■ **Exercise description**
Set down all the data again. Change nothing.
══ Study material ══
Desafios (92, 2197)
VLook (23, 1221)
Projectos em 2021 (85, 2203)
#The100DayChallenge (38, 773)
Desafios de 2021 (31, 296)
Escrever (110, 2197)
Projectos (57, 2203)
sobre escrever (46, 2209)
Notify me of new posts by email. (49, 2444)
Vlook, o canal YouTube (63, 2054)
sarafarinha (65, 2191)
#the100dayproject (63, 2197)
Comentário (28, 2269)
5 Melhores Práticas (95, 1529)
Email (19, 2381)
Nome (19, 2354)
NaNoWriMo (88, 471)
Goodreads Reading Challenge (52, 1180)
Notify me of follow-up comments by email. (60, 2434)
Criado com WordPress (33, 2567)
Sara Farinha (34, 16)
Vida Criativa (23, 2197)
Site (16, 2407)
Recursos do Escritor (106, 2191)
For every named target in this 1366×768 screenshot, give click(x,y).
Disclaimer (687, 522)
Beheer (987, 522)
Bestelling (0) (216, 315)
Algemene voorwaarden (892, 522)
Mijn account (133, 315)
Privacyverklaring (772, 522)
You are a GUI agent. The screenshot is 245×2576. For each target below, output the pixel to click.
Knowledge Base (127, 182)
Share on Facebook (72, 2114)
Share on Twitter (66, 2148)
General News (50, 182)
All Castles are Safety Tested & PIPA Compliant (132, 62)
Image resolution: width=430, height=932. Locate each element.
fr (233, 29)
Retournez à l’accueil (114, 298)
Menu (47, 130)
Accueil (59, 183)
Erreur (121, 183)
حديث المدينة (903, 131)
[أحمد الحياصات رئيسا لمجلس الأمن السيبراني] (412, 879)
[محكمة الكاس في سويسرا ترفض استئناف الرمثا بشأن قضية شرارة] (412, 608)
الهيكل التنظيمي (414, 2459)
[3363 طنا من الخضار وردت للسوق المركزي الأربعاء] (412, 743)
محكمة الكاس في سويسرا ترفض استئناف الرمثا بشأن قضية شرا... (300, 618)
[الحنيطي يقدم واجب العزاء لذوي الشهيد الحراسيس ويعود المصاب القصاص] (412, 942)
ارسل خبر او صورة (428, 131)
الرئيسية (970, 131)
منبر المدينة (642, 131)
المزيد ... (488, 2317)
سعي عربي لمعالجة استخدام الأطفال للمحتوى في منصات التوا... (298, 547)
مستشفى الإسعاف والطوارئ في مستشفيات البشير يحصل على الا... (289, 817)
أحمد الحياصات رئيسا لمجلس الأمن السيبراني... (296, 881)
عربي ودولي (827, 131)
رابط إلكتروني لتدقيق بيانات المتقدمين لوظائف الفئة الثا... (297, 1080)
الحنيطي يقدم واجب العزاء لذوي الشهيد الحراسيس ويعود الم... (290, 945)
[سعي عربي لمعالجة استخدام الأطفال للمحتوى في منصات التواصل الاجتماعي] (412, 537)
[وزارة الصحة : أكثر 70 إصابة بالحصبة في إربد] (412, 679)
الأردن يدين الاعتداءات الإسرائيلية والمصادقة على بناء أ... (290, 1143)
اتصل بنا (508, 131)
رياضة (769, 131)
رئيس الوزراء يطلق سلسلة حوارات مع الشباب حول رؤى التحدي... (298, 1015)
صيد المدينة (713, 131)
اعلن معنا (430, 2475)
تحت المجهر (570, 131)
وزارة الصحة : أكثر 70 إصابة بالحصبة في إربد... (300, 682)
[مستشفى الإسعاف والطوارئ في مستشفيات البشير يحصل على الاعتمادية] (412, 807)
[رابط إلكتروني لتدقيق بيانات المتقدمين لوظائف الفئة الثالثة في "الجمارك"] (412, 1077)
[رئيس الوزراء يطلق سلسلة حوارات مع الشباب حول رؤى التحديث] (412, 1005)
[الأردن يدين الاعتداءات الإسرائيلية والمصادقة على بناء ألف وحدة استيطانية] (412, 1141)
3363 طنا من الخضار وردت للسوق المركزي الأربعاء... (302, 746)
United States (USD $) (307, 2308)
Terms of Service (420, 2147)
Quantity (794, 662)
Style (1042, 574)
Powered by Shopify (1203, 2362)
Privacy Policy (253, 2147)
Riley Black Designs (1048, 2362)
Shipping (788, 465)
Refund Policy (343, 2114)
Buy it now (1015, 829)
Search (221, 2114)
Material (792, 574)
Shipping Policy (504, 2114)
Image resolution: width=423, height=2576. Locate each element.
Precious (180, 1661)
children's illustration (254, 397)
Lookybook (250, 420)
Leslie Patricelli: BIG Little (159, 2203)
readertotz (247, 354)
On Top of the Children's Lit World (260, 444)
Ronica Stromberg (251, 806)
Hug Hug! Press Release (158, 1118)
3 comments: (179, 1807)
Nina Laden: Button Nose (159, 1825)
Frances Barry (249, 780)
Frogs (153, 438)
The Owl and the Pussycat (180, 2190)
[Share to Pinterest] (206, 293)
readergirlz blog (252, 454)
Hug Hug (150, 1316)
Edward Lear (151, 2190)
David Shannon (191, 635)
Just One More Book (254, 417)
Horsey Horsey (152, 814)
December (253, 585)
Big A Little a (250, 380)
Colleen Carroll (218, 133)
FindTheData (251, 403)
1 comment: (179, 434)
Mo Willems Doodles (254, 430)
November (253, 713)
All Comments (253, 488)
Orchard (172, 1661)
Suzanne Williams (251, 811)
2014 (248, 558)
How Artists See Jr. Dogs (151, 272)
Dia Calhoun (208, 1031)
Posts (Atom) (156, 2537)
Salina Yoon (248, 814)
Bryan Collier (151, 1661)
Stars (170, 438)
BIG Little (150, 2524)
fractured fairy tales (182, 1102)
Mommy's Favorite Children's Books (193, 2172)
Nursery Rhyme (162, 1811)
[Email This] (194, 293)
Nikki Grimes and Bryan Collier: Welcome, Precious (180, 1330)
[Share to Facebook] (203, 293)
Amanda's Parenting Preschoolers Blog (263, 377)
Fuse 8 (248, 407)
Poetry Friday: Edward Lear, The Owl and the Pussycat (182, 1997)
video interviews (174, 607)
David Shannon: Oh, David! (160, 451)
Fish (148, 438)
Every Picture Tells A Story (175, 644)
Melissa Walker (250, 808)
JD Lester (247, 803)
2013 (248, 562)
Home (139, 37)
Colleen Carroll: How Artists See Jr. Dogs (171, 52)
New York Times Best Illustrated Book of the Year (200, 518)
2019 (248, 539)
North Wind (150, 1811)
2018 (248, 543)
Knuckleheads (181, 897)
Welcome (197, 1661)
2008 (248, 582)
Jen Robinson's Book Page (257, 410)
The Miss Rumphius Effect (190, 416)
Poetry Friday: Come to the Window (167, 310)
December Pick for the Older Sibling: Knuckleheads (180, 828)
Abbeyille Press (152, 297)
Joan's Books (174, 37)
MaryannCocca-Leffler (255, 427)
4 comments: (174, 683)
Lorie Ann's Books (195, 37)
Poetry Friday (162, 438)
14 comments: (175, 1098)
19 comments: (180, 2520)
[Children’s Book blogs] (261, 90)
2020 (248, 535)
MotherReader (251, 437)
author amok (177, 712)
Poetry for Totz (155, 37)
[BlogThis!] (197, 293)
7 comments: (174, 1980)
═══
■ **Answer to this task**
Desafios (92, 2197)
VLook (23, 1221)
Projectos em 2021 (85, 2203)
#The100DayChallenge (38, 773)
Desafios de 2021 (31, 296)
Escrever (110, 2197)
Projectos (57, 2203)
sobre escrever (46, 2209)
Notify me of new posts by email. (49, 2444)
Vlook, o canal YouTube (63, 2054)
sarafarinha (65, 2191)
#the100dayproject (63, 2197)
Comentário (28, 2269)
5 Melhores Práticas (95, 1529)
Email (19, 2381)
Nome (19, 2354)
NaNoWriMo (88, 471)
Goodreads Reading Challenge (52, 1180)
Notify me of follow-up comments by email. (60, 2434)
Criado com WordPress (33, 2567)
Sara Farinha (34, 16)
Vida Criativa (23, 2197)
Site (16, 2407)
Recursos do Escritor (106, 2191)
For every named target in this 1366×768 screenshot, give click(x,y).
Disclaimer (687, 522)
Beheer (987, 522)
Bestelling (0) (216, 315)
Algemene voorwaarden (892, 522)
Mijn account (133, 315)
Privacyverklaring (772, 522)
You are a GUI agent. The screenshot is 245×2576. For each target below, output the pixel to click.
Knowledge Base (127, 182)
Share on Facebook (72, 2114)
Share on Twitter (66, 2148)
General News (50, 182)
All Castles are Safety Tested & PIPA Compliant (132, 62)
Image resolution: width=430, height=932. Locate each element.
fr (233, 29)
Retournez à l’accueil (114, 298)
Menu (47, 130)
Accueil (59, 183)
Erreur (121, 183)
حديث المدينة (903, 131)
[أحمد الحياصات رئيسا لمجلس الأمن السيبراني] (412, 879)
[محكمة الكاس في سويسرا ترفض استئناف الرمثا بشأن قضية شرارة] (412, 608)
الهيكل التنظيمي (414, 2459)
[3363 طنا من الخضار وردت للسوق المركزي الأربعاء] (412, 743)
محكمة الكاس في سويسرا ترفض استئناف الرمثا بشأن قضية شرا... (300, 618)
[الحنيطي يقدم واجب العزاء لذوي الشهيد الحراسيس ويعود المصاب القصاص] (412, 942)
ارسل خبر او صورة (428, 131)
الرئيسية (970, 131)
منبر المدينة (642, 131)
المزيد ... (488, 2317)
سعي عربي لمعالجة استخدام الأطفال للمحتوى في منصات التوا... (298, 547)
مستشفى الإسعاف والطوارئ في مستشفيات البشير يحصل على الا... (289, 817)
أحمد الحياصات رئيسا لمجلس الأمن السيبراني... (296, 881)
عربي ودولي (827, 131)
رابط إلكتروني لتدقيق بيانات المتقدمين لوظائف الفئة الثا... (297, 1080)
الحنيطي يقدم واجب العزاء لذوي الشهيد الحراسيس ويعود الم... (290, 945)
[سعي عربي لمعالجة استخدام الأطفال للمحتوى في منصات التواصل الاجتماعي] (412, 537)
[وزارة الصحة : أكثر 70 إصابة بالحصبة في إربد] (412, 679)
الأردن يدين الاعتداءات الإسرائيلية والمصادقة على بناء أ... (290, 1143)
اتصل بنا (508, 131)
رياضة (769, 131)
رئيس الوزراء يطلق سلسلة حوارات مع الشباب حول رؤى التحدي... (298, 1015)
صيد المدينة (713, 131)
اعلن معنا (430, 2475)
تحت المجهر (570, 131)
وزارة الصحة : أكثر 70 إصابة بالحصبة في إربد... (300, 682)
[مستشفى الإسعاف والطوارئ في مستشفيات البشير يحصل على الاعتمادية] (412, 807)
[رابط إلكتروني لتدقيق بيانات المتقدمين لوظائف الفئة الثالثة في "الجمارك"] (412, 1077)
[رئيس الوزراء يطلق سلسلة حوارات مع الشباب حول رؤى التحديث] (412, 1005)
[الأردن يدين الاعتداءات الإسرائيلية والمصادقة على بناء ألف وحدة استيطانية] (412, 1141)
3363 طنا من الخضار وردت للسوق المركزي الأربعاء... (302, 746)
United States (USD $) (307, 2308)
Terms of Service (420, 2147)
Quantity (794, 662)
Style (1042, 574)
Powered by Shopify (1203, 2362)
Privacy Policy (253, 2147)
Riley Black Designs (1048, 2362)
Shipping (788, 465)
Refund Policy (343, 2114)
Buy it now (1015, 829)
Search (221, 2114)
Material (792, 574)
Shipping Policy (504, 2114)
Image resolution: width=423, height=2576. Locate each element.
Precious (180, 1661)
children's illustration (254, 397)
Lookybook (250, 420)
Leslie Patricelli: BIG Little (159, 2203)
readertotz (247, 354)
On Top of the Children's Lit World (260, 444)
Ronica Stromberg (251, 806)
Hug Hug! Press Release (158, 1118)
3 comments: (179, 1807)
Nina Laden: Button Nose (159, 1825)
Frances Barry (249, 780)
Frogs (153, 438)
The Owl and the Pussycat (180, 2190)
[Share to Pinterest] (206, 293)
readergirlz blog (252, 454)
Hug Hug (150, 1316)
Edward Lear (151, 2190)
David Shannon (191, 635)
Just One More Book (254, 417)
Horsey Horsey (152, 814)
December (253, 585)
Big A Little a (250, 380)
Colleen Carroll (218, 133)
FindTheData (251, 403)
1 comment: (179, 434)
Mo Willems Doodles (254, 430)
November (253, 713)
All Comments (253, 488)
Orchard (172, 1661)
Suzanne Williams (251, 811)
2014 (248, 558)
How Artists See Jr. Dogs (151, 272)
Dia Calhoun (208, 1031)
Posts (Atom) (156, 2537)
Salina Yoon (248, 814)
Bryan Collier (151, 1661)
Stars (170, 438)
BIG Little (150, 2524)
fractured fairy tales (182, 1102)
Mommy's Favorite Children's Books (193, 2172)
Nursery Rhyme (162, 1811)
[Email This] (194, 293)
Nikki Grimes and Bryan Collier: Welcome, Precious (180, 1330)
[Share to Facebook] (203, 293)
Amanda's Parenting Preschoolers Blog (263, 377)
Fuse 8 (248, 407)
Poetry Friday: Edward Lear, The Owl and the Pussycat (182, 1997)
video interviews (174, 607)
David Shannon: Oh, David! (160, 451)
Fish (148, 438)
Every Picture Tells A Story (175, 644)
Melissa Walker (250, 808)
JD Lester (247, 803)
2013 (248, 562)
Home (139, 37)
Colleen Carroll: How Artists See Jr. Dogs (171, 52)
New York Times Best Illustrated Book of the Year (200, 518)
2019 (248, 539)
North Wind (150, 1811)
2018 (248, 543)
Knuckleheads (181, 897)
Welcome (197, 1661)
2008 (248, 582)
Jen Robinson's Book Page (257, 410)
The Miss Rumphius Effect (190, 416)
Poetry Friday: Come to the Window (167, 310)
December Pick for the Older Sibling: Knuckleheads (180, 828)
Abbeyille Press (152, 297)
Joan's Books (174, 37)
MaryannCocca-Leffler (255, 427)
4 comments: (174, 683)
Lorie Ann's Books (195, 37)
Poetry Friday (162, 438)
14 comments: (175, 1098)
19 comments: (180, 2520)
[Children’s Book blogs] (261, 90)
2020 (248, 535)
MotherReader (251, 437)
author amok (177, 712)
Poetry for Totz (155, 37)
[BlogThis!] (197, 293)
7 comments: (174, 1980)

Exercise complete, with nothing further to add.